Can you put the material from the line with "Identify the location of align-button." up to and including the line with "(586, 460)." into a two-column CSV headed input and output, with one row for each input and its output, each in a single quoted field with line breaks turned into spaces?

Segment Start: AVAILABLE DATA

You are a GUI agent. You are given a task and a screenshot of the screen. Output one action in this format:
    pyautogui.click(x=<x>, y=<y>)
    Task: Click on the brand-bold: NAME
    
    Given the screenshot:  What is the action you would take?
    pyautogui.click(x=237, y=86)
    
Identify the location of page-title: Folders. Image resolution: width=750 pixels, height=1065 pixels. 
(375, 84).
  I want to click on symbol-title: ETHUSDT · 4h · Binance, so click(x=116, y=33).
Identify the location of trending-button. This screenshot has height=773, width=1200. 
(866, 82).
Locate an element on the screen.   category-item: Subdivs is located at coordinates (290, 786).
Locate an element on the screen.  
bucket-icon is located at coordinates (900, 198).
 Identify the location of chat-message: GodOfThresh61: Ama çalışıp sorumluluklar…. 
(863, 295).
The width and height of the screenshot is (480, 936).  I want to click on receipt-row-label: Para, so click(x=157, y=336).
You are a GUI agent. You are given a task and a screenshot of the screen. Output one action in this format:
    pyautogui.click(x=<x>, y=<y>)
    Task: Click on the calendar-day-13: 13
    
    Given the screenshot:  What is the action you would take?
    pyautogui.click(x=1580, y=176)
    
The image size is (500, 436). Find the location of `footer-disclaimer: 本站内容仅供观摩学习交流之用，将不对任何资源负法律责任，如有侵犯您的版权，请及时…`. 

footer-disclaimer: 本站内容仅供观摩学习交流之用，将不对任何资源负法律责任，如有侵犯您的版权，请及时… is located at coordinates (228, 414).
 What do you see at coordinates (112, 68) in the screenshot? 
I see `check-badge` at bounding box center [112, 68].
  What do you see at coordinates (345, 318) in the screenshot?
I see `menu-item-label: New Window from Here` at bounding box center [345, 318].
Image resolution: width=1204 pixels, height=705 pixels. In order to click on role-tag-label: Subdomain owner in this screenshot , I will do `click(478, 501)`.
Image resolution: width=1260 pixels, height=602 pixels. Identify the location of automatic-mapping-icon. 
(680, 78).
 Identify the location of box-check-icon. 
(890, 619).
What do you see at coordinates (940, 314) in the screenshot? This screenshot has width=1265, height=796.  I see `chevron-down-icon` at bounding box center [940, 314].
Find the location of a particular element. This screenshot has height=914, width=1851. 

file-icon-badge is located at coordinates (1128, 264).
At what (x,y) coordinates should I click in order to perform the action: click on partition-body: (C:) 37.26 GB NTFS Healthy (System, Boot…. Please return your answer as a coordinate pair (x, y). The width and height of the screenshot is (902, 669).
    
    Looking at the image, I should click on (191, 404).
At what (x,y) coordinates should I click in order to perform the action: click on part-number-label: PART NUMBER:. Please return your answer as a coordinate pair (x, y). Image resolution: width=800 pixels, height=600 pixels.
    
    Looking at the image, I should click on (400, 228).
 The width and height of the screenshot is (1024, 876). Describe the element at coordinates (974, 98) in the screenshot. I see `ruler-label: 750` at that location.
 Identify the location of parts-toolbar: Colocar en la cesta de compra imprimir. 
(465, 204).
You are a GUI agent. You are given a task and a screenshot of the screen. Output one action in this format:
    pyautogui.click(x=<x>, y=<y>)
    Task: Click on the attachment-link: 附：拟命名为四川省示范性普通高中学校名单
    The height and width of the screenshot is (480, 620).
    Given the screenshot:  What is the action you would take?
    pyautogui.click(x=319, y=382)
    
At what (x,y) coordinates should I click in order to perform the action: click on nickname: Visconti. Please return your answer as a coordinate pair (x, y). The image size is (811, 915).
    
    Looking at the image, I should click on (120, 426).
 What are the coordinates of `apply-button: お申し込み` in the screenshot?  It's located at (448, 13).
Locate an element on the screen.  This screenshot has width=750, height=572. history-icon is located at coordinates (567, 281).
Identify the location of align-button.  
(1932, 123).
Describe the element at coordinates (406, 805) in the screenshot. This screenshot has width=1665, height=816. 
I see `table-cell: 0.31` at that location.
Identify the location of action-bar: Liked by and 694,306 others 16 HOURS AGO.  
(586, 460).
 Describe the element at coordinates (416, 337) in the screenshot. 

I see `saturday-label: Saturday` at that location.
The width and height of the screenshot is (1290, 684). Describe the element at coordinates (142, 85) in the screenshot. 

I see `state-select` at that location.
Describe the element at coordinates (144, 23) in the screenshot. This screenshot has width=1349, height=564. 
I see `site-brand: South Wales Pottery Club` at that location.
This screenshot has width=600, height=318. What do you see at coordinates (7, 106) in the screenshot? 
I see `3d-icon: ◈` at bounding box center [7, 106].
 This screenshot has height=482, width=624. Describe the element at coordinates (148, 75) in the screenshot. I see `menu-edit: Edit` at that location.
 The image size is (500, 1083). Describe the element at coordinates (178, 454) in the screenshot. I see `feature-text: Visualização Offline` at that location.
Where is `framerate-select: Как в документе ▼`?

Segment End: AVAILABLE DATA

▶ RESPONSE AREA
input,output
"Identify the location of align-button.","(1932, 123)."
"Describe the element at coordinates (406, 805) in the screenshot. This screenshot has width=1665, height=816.","I see `table-cell: 0.31` at that location."
"Identify the location of action-bar: Liked by and 694,306 others 16 HOURS AGO.","(586, 460)."